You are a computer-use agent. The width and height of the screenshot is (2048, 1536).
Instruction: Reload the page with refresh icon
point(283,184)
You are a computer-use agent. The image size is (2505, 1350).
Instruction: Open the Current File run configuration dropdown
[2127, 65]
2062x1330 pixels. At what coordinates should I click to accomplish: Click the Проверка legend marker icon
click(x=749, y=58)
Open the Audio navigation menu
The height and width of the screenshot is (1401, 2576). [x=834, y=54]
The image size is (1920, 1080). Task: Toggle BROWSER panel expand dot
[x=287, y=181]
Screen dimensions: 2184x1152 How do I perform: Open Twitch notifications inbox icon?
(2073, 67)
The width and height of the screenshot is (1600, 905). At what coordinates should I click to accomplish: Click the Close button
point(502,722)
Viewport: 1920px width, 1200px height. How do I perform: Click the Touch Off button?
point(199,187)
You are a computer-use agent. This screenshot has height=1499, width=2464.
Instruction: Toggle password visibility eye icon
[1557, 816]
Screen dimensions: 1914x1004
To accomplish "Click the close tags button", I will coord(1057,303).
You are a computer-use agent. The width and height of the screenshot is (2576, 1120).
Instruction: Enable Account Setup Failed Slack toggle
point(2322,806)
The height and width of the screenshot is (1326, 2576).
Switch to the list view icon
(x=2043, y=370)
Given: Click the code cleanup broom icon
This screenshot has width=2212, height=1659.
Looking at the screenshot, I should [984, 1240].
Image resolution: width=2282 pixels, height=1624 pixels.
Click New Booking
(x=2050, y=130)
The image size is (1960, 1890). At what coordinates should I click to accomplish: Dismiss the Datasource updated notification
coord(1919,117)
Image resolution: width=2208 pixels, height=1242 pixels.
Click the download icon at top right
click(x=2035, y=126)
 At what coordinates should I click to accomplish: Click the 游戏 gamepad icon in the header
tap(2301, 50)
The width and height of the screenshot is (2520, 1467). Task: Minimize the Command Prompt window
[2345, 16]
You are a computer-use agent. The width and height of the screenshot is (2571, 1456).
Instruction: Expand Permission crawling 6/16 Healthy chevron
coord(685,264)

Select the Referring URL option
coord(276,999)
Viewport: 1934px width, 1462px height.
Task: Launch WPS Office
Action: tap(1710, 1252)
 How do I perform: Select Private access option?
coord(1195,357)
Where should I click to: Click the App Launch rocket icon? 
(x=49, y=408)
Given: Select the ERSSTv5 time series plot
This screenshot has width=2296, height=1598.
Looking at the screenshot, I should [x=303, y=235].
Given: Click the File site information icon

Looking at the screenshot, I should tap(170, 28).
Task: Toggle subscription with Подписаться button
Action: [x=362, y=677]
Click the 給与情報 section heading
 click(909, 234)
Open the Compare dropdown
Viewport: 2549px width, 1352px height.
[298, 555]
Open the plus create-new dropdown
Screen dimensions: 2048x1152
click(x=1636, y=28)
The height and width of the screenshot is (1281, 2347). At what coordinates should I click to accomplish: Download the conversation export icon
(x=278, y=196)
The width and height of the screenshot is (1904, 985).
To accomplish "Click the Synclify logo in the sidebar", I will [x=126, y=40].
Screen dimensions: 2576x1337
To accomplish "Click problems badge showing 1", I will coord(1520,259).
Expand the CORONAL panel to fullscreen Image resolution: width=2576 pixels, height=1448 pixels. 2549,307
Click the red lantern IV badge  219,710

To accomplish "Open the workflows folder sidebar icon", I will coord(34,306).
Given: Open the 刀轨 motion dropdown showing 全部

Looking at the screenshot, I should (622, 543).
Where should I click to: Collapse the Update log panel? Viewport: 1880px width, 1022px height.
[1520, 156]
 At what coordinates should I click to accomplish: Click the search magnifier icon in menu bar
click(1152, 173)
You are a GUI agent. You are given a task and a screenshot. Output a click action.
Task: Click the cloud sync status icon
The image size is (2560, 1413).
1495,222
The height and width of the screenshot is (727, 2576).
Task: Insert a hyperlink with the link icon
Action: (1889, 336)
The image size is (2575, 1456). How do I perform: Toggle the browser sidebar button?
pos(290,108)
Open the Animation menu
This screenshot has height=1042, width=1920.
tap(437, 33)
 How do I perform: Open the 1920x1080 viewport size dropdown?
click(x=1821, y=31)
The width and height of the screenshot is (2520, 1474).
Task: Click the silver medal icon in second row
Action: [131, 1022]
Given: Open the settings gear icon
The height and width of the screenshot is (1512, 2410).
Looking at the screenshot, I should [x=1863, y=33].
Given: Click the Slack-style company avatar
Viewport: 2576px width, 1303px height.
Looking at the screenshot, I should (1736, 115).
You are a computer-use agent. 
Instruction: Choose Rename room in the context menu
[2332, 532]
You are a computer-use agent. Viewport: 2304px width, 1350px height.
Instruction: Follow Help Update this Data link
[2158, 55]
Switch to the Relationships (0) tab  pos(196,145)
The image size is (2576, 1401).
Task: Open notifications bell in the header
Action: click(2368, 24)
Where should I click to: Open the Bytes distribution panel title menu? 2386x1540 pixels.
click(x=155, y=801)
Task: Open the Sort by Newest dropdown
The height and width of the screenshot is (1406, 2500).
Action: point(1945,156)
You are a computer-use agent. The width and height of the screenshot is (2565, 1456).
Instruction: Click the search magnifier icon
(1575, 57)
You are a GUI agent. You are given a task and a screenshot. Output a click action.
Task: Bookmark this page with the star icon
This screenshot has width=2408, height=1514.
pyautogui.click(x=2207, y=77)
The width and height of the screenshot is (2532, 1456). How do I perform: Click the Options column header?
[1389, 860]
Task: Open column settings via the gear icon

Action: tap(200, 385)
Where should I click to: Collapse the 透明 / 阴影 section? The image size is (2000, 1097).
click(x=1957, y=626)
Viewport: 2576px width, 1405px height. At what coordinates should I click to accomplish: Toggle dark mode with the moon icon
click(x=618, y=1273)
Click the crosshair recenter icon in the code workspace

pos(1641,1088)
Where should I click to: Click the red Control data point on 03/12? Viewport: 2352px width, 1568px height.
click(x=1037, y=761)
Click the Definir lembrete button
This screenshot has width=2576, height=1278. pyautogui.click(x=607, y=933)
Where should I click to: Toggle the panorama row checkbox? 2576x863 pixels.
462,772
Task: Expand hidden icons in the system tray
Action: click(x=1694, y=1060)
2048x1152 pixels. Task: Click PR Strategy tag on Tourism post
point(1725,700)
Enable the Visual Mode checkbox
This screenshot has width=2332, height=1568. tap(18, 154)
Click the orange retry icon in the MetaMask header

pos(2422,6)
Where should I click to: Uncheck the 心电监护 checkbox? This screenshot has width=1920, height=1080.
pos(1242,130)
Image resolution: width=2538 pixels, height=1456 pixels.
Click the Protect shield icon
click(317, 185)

++++++++++

_WORK TO COMPLETE_.
The listing above holds a line with "Screen dimensions: 1914x1004" and a line with "The height and width of the screenshot is (1326, 2576).". Print the stretch from the first through the second, exactly and alone.

_TASK RESULT_.
Screen dimensions: 1914x1004
To accomplish "Click the close tags button", I will coord(1057,303).
You are a computer-use agent. The width and height of the screenshot is (2576, 1120).
Instruction: Enable Account Setup Failed Slack toggle
point(2322,806)
The height and width of the screenshot is (1326, 2576).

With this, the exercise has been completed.